EXERCISE: Rewrite all of the material below with every "Ricette" changed to "Recipes" and every other word kept the same. Leave the pictures out of your answer.

[Data listing]
▼▼▼

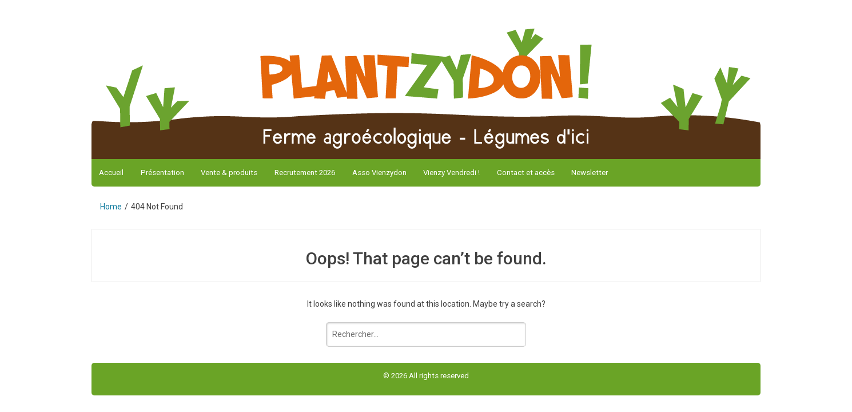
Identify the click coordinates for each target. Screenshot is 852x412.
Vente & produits (229, 172)
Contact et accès (526, 172)
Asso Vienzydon (379, 172)
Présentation (162, 172)
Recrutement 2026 (304, 172)
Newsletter (589, 172)
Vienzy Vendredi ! (451, 172)
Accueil (111, 172)
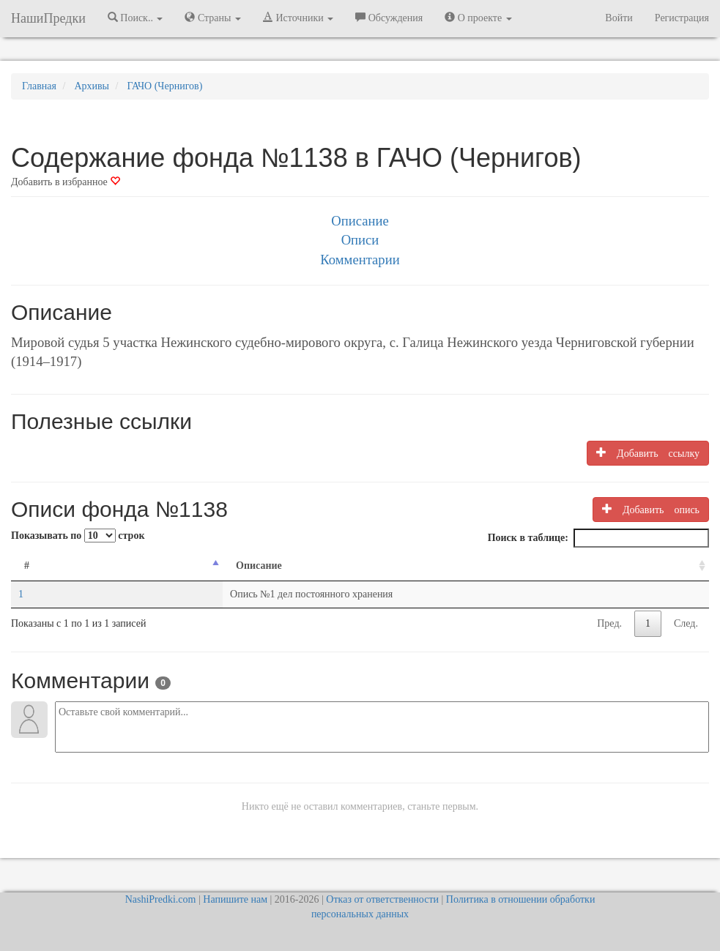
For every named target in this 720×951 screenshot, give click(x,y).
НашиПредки (48, 18)
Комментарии (359, 259)
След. (686, 623)
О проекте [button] (478, 17)
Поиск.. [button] (135, 17)
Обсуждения (389, 17)
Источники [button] (298, 17)
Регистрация (682, 17)
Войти (618, 17)
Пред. (609, 623)
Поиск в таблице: (598, 538)
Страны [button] (213, 17)
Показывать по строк (77, 535)
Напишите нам (235, 899)
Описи (360, 239)
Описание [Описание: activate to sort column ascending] (153, 565)
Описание (359, 220)
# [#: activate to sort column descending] (26, 565)
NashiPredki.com (160, 899)
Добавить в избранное (65, 181)
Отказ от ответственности (382, 899)
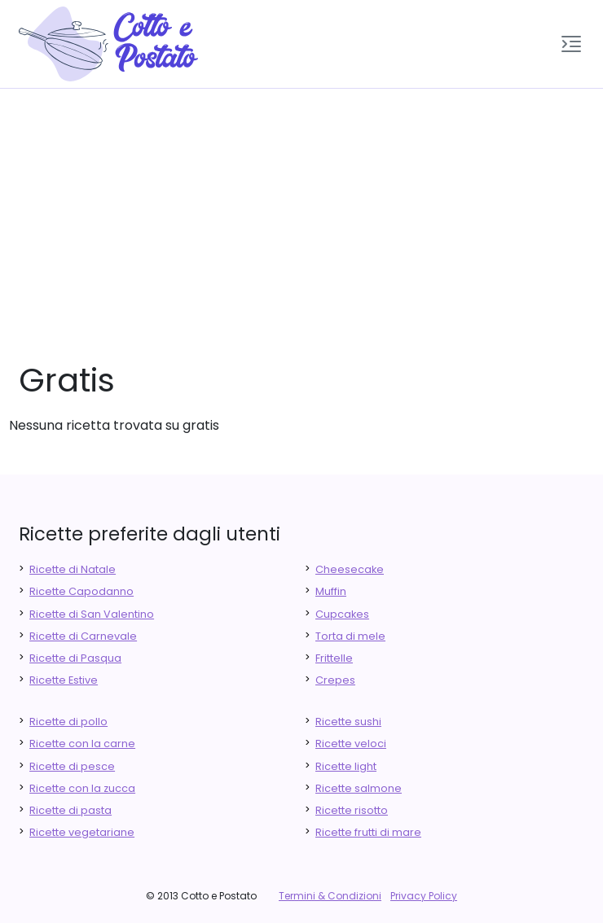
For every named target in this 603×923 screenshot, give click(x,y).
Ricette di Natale (72, 569)
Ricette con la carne (82, 743)
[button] (571, 44)
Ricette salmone (358, 788)
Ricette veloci (350, 743)
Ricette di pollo (68, 721)
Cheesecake (349, 569)
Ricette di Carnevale (83, 636)
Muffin (330, 591)
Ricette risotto (351, 810)
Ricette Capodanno (81, 591)
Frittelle (334, 658)
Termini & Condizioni (330, 896)
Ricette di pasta (70, 810)
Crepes (335, 680)
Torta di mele (350, 636)
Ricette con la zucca (82, 788)
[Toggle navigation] (571, 44)
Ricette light (345, 766)
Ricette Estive (63, 680)
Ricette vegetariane (81, 832)
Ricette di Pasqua (75, 658)
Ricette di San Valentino (91, 614)
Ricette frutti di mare (368, 832)
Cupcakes (342, 614)
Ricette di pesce (72, 766)
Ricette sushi (348, 721)
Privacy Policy (423, 896)
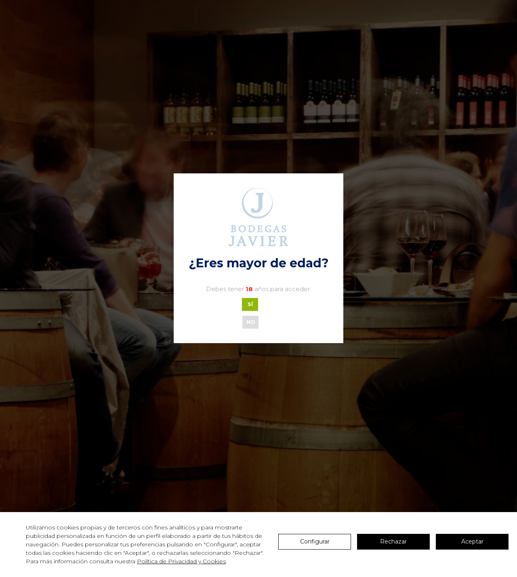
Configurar (315, 541)
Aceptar (472, 541)
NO (250, 322)
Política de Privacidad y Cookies (181, 561)
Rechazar (393, 541)
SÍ (250, 304)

▲▲▲

ANSWER TO THIS TASK:
Identify the click coordinates for each target. Screenshot is 852x412.
Vente & produits (229, 172)
Contact et accès (526, 172)
Asso Vienzydon (379, 172)
Présentation (162, 172)
Recrutement 2026 (304, 172)
Newsletter (589, 172)
Vienzy Vendredi ! (451, 172)
Accueil (111, 172)
For every named target in this 720×951 screenshot, give click(x,y).
НашиПредки (48, 18)
Комментарии (359, 259)
След. (686, 623)
О проекте [button] (478, 17)
Поиск.. [button] (135, 17)
Обсуждения (389, 17)
Источники [button] (298, 17)
Регистрация (682, 17)
Войти (618, 17)
Пред. (609, 623)
Поиск в таблице: (598, 538)
Страны [button] (213, 17)
Показывать по строк (77, 535)
Напишите нам (235, 899)
Описи (360, 239)
Описание [Описание: activate to sort column ascending] (153, 565)
Описание (359, 220)
# [#: activate to sort column descending] (26, 565)
NashiPredki.com (160, 899)
Добавить в избранное (65, 181)
Отказ от ответственности (382, 899)
For every named target in this 603×923 screenshot, give click(x,y).
Recipes di Natale (72, 569)
Recipes con la carne (82, 743)
[button] (571, 44)
Recipes salmone (358, 788)
Recipes veloci (350, 743)
Recipes di pollo (68, 721)
Cheesecake (349, 569)
Recipes di Carnevale (83, 636)
Muffin (330, 591)
Recipes risotto (351, 810)
Recipes Capodanno (81, 591)
Frittelle (334, 658)
Termini & Condizioni (330, 896)
Recipes di pasta (70, 810)
Crepes (335, 680)
Torta di mele (350, 636)
Recipes con la zucca (82, 788)
[Toggle navigation] (571, 44)
Recipes light (345, 766)
Recipes Estive (63, 680)
Recipes vegetariane (81, 832)
Recipes di Pasqua (75, 658)
Recipes di San Valentino (91, 614)
Recipes frutti di mare (368, 832)
Cupcakes (342, 614)
Recipes di pesce (72, 766)
Recipes sushi (348, 721)
Privacy Policy (423, 896)
Configurar (315, 541)
Aceptar (472, 541)
NO (250, 322)
Política de Privacidad y Cookies (181, 561)
Rechazar (393, 541)
SÍ (250, 304)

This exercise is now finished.